Finally the Variance $Var[T]$ is just given as:
$$
Var[T] = \frac{\theta^2}{3N}
$$
However, I don't know how to obtain this result.
I tried two approaches to get the same result for the variance:
In my first approach, using the definition of the variance, depending on the expected value of the estimator, there seems to be an error in my calculations or something that I miss.
The second approach gives me the same result but I don't really understand the properties/rules for the variance I used.
First approach:
According to the definition the variance is:
$$
Var[T(X_1, \dots , X_N)] = \mathbb{E}[(T-\mathbb{E}[T])^2] = \mathbb{E}[T^2] – \mathbb{E}[T]^2
$$
Now in order to get the variance, $\mathbb{E}[T^2]$ and $\mathbb{E}[T]^2$ are needed. $\mathbb{E}[T]^2 = \theta^2$ is already available (see above). In my calculations of $\mathbb{E}[T^2]$ seems to be an error:
$$
\mathbb{E}[T^2] = \mathbb{E}\left[\frac{4}{N^2}\left(\sum_{i = 1}^N X_i\right)^2\right]
$$
Because of my assumed independence of $X_i, X_j$ this equation results in (where I am really not sure if this step is correct):
$$
\mathbb{E}[T^2] = \frac{4}{N^2}\sum_{i = 1}^N \mathbb{E}[X_i^2]
$$
Now using functions of random variables $E[g(x)] = \int_{\mathbb{R}}{g(x)f_x (x)dx}$, where $g(x) = x^2$, the previous equation is:
$$
\mathbb{E}[T^2] = \frac{4}{N^2}N \int_{0}^{\theta}{x^2 \frac{1}{\theta} dx} = \frac{4}{N} \frac{\theta^3}{3} \frac{1}{\theta} = \frac{4}{N} \frac{\theta^2}{3}
$$
However, this obviously leads to:
$$
Var[T] = E[T^2] – E[T]^2 = \frac{4}{N} \frac{\theta^2}{3} – \theta^2 = \frac{\theta^2 (4 – N3)}{N 3}
$$
which is wrong. Can you please tell me where I made a mistake?
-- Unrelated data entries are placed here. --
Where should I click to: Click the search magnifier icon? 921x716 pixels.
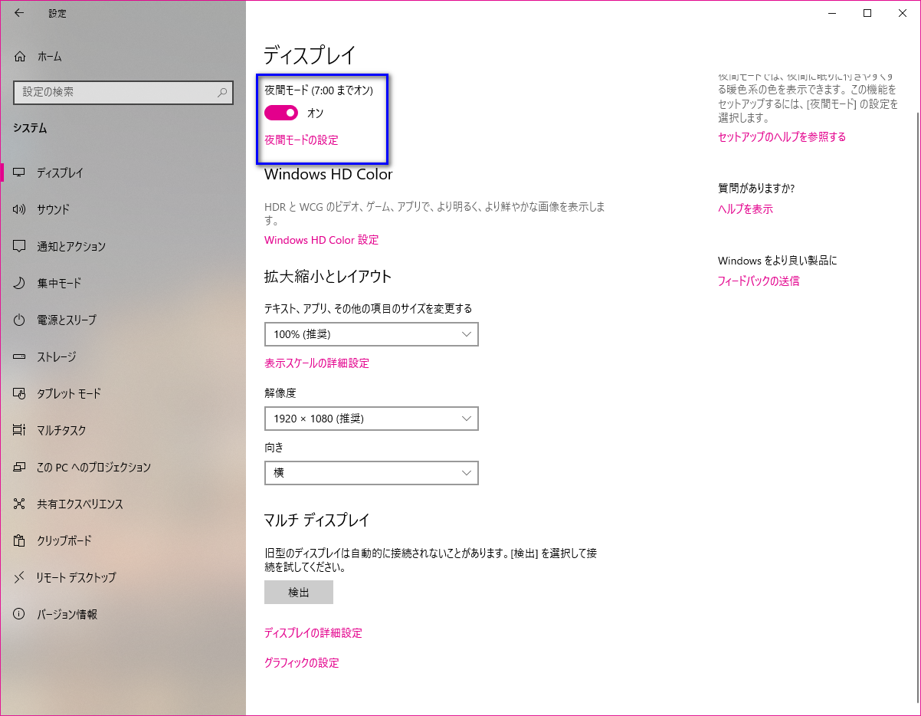[x=222, y=92]
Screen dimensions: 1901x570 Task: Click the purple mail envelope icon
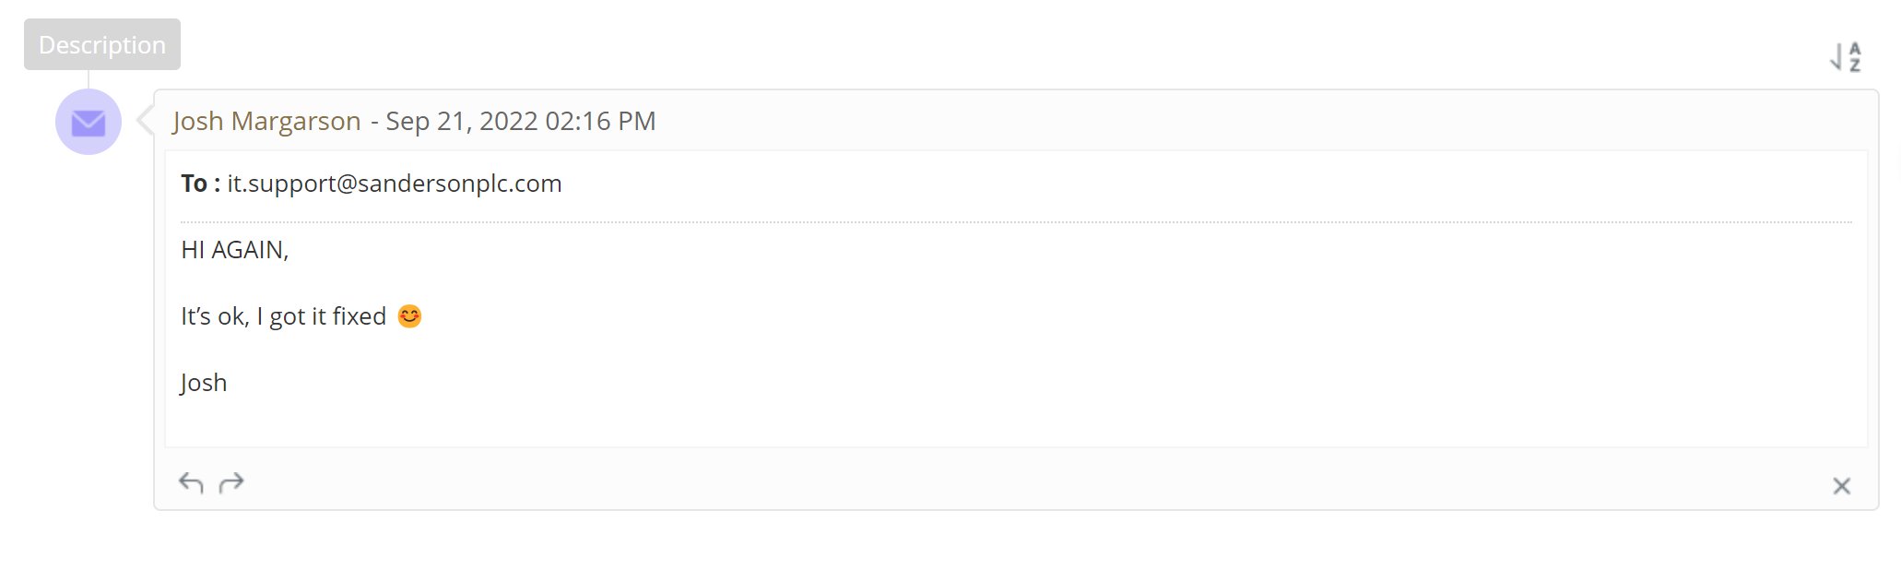click(89, 122)
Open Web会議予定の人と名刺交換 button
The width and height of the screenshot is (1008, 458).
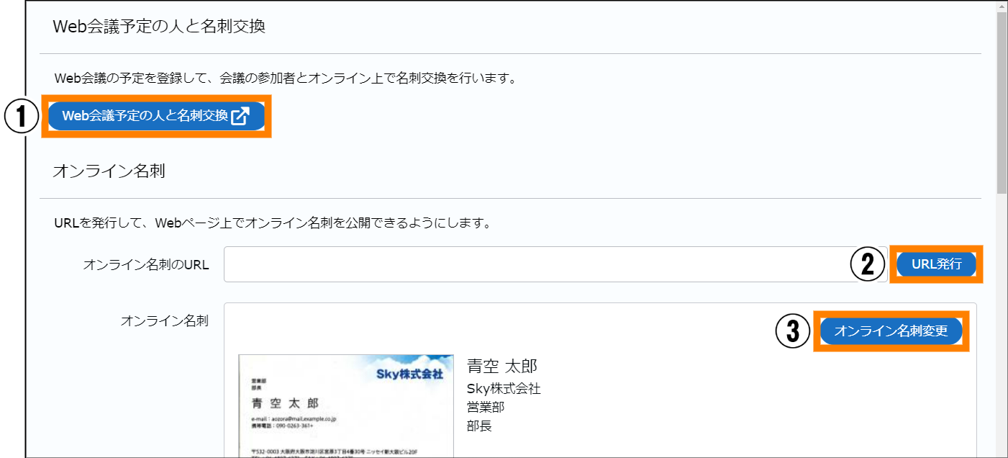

Second approach using properties of variances (correct result):
$$
Var[T] = Var[\frac{2}{N} \sum_{i = 1}^N X_i] = \frac{4}{N^2} Var[\sum_{i = 1}^N X_i] = \frac{4}{N^2} \sum_{i = 1}^N Var[X_i] = \frac{4}{N^2} N \frac{\theta^2}{12} = \frac{\theta^2}{3}
$$
where I used the variance of the uniform distribution $Var[X_i] = \frac{\theta^2}{12}$ and the following rules for variance:
$$
Var[\alpha X + \beta] = \alpha^2 Var[X]
$$
and
$$
Var[\sum_{i = 1}^N X_i] = \sum_{i = 1}^N Var[X_i] + \sum_{i \neq j} Cov[X_i,X_j]
$$
For the second rule I assumed independence for the statistics $X_i$ which leads to $\sum_{i \neq j} Cov[X_i,X_j] = 0$. Though I am not sure if this is right but it lead to the correct result.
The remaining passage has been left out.